La riflessione che suggerisce il film concerne l’uso politico e giudiziario della superstizione, e della paura tout court, nella lotta per conquistare e mantenere il potere politico. Demonizzare i propri avversari è un’operazione che può avere successo, così come fare caccia alle streghe può regalarti un posto in parlamento. Questo è un film che già dal titolo ci chiama ad avere rispetto ed attenzione per queste dinamiche, che sono al tempo stesso politiche e psichiche. Affrontare le difficoltà che incontriamo nella nostra vita privata o professione, o politica, con atteggiamento dia-bolico (etimologicamente: considerare il modo separato, non connesso, contrapposto a “sim-bolico”, considerare assieme), anziché dia-logico, fa cadere “l’uomo nel regno dell’animalità, che accomuna l’uomo a tutti gli altri animali che fanno dell’uccisione un criterio di verità” (Fornari, cit. pag. 485)
Ora come mai prima abbiamo bisogno di persone e idee che ci aiutino a sim-bolizzare al posto di dia-bolizzare i nostri problemi e le difficoltà. Il triste destino di Furio Momenté (omen nomen!), il protagonista del film, ci può aiutare a fare, se non la cosa giusta, almeno errori meno fatali.
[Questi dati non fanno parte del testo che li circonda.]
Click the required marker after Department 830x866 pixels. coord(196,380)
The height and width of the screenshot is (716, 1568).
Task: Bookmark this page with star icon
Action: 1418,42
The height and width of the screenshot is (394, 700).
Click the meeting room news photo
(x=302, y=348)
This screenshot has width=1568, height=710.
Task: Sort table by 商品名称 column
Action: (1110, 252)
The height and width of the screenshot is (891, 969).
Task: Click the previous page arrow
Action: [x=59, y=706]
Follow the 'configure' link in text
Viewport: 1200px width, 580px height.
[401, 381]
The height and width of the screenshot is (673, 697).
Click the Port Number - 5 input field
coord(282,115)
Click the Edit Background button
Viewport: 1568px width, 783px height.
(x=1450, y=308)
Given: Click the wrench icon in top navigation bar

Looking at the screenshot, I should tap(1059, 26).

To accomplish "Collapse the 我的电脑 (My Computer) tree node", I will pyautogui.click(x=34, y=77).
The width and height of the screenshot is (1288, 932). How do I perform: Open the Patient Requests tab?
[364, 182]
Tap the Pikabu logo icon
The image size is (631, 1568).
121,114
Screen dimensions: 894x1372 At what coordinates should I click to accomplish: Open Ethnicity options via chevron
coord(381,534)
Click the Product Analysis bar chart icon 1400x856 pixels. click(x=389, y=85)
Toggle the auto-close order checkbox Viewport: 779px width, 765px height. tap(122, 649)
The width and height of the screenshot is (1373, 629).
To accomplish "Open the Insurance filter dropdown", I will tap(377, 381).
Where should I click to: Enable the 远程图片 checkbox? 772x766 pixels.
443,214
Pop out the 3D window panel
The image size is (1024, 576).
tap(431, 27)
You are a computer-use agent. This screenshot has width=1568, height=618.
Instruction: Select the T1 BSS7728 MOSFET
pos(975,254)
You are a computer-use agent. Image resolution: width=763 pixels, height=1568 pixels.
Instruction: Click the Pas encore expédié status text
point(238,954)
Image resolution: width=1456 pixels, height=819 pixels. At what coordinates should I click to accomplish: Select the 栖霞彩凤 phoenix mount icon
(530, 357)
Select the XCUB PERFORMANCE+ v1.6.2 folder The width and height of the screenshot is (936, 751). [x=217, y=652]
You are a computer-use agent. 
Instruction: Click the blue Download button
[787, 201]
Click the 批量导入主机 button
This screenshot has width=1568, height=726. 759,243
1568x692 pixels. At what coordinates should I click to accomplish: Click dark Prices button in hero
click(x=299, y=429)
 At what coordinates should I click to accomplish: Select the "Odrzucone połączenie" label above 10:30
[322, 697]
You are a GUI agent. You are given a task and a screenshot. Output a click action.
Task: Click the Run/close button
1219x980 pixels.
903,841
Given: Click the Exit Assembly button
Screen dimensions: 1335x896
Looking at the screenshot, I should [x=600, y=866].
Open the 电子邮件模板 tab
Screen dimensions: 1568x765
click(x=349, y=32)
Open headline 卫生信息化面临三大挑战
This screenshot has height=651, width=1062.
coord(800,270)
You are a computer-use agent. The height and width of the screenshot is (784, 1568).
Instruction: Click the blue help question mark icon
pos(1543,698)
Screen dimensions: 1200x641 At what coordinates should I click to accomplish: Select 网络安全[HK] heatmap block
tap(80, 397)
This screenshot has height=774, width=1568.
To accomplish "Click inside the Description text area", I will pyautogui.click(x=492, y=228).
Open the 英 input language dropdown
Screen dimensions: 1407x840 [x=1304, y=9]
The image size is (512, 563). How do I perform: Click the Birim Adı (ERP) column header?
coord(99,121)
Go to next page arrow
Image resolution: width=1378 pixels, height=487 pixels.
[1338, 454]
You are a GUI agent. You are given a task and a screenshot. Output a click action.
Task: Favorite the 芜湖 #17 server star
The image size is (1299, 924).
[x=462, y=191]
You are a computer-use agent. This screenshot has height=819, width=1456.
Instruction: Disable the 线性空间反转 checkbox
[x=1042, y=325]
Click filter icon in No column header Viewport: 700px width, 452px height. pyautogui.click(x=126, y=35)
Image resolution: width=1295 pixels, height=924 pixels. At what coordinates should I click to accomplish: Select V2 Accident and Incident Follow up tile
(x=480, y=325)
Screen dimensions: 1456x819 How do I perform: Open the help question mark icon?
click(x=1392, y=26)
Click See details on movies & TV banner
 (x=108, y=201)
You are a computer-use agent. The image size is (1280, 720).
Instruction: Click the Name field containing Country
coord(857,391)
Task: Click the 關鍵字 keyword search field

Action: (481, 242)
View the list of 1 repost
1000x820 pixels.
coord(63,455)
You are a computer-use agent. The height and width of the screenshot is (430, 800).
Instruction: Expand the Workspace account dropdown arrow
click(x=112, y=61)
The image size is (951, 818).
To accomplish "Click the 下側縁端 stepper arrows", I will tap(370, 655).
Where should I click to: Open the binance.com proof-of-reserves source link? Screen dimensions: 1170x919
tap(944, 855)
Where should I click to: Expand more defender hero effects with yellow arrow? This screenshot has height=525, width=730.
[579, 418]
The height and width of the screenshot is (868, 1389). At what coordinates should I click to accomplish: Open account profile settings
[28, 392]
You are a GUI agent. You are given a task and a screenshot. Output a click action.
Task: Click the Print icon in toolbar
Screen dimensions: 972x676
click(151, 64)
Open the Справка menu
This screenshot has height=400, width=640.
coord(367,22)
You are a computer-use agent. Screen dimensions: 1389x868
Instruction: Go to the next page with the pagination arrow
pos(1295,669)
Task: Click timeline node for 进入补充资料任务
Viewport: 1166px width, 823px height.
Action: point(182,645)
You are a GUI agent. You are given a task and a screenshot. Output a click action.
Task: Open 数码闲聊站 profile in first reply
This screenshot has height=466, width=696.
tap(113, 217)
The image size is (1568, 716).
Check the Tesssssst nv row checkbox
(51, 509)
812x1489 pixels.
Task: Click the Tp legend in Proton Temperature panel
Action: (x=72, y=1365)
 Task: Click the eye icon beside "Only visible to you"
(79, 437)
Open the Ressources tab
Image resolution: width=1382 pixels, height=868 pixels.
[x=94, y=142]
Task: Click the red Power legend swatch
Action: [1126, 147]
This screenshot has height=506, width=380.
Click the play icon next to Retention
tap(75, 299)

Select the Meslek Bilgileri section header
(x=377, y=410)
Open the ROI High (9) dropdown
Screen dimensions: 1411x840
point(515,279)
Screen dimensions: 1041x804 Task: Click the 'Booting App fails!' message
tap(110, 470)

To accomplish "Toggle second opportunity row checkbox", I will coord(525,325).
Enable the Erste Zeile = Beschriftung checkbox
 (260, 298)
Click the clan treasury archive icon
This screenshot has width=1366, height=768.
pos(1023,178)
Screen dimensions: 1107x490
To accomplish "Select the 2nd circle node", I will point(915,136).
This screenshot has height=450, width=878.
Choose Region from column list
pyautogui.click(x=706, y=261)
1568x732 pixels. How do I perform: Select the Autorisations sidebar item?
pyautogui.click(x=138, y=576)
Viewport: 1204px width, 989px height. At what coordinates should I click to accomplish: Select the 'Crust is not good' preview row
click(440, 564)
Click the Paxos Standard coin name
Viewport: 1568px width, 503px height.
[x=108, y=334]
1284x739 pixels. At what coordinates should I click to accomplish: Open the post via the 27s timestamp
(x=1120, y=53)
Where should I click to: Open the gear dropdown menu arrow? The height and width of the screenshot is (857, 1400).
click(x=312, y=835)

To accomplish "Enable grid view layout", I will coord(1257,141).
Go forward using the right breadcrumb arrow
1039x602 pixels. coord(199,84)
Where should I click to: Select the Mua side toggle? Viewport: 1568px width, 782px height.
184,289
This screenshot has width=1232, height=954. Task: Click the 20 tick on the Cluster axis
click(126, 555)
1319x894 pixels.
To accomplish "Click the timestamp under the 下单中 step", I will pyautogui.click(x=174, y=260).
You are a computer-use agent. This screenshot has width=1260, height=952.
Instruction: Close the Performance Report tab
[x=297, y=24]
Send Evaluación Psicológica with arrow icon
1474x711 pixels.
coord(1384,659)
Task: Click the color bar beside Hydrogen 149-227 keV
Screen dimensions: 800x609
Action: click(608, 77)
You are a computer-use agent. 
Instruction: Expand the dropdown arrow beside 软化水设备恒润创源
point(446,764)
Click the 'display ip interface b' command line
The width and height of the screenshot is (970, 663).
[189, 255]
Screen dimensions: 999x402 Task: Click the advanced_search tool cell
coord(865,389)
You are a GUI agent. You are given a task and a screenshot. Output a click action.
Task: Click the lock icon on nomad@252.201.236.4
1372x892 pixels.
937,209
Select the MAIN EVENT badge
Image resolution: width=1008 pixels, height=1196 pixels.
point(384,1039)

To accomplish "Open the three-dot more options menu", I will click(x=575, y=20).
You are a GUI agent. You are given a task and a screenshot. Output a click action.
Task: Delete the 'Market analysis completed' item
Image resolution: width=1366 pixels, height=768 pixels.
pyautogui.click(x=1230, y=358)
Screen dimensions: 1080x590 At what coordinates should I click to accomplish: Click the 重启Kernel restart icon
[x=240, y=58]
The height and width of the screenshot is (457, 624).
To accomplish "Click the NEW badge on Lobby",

Conforta pensare, in questo momento, che se è vero che siamo in una fase storica che cerca vittime da demonizzare, testimoni da zittire, innocenti da sopprimere, la cultura e la società italiana hanno anticorpi culturali molto reattivi per difendersi da queste regressioni.
Oltre questo penso che il film di Avati sia godibile in sé per tante altre ragioni, tra cui la fotografia, i costumi. Non saprei dire invece se è riuscito come film spaventante, non conosco il genere.